FinCEN issues joint advisory with 18 red flags and a SAR key term for payroll-fraud and identity-theft schemes involving unauthorized workers
Financial institutions' AML and suspicious-activity-monitoring teams must incorporate FinCEN's 18 red flag indicators for payroll-fraud and identity-theft schemes involving unauthorized workers, apply enhanced due diligence to ITIN-based account and credit applications, and file SARs using the key term 'FINANCIALINTEGRITY-2026-A002'.
- — Financial institutions' AML and suspicious-activity-monitoring teams must incorporate the 18 red flag indicators into transaction-monitoring and detection logic to identify payroll-fraud, shell-company and identity-theft typologies described in the advisory, and file Suspicious Activity Reports using the key term 'FINANCIALINTEGRITY-2026-A002' in SAR field 2 and the narrative.

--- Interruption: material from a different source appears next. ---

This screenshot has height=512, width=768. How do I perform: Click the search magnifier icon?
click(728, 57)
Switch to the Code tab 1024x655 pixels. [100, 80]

- — Customer due diligence and onboarding functions must treat the use of an Individual Taxpayer Identification Number in place of a Social Security number or valid employment authorization, when opening an account or obtaining credit, as a potential risk factor within risk-based CDD, alongside other available information.
- — AML/CFT programs across the covered institution types — depository institutions, money services businesses, casinos, insurers, mortgage companies and brokers, precious-metals and jewelry dealers, and securities and futures firms — must reflect these typologies in their monitoring and escalation, given the advisory was issued jointly with the FDIC, OCC and NCUA and is subject to supervisory examination.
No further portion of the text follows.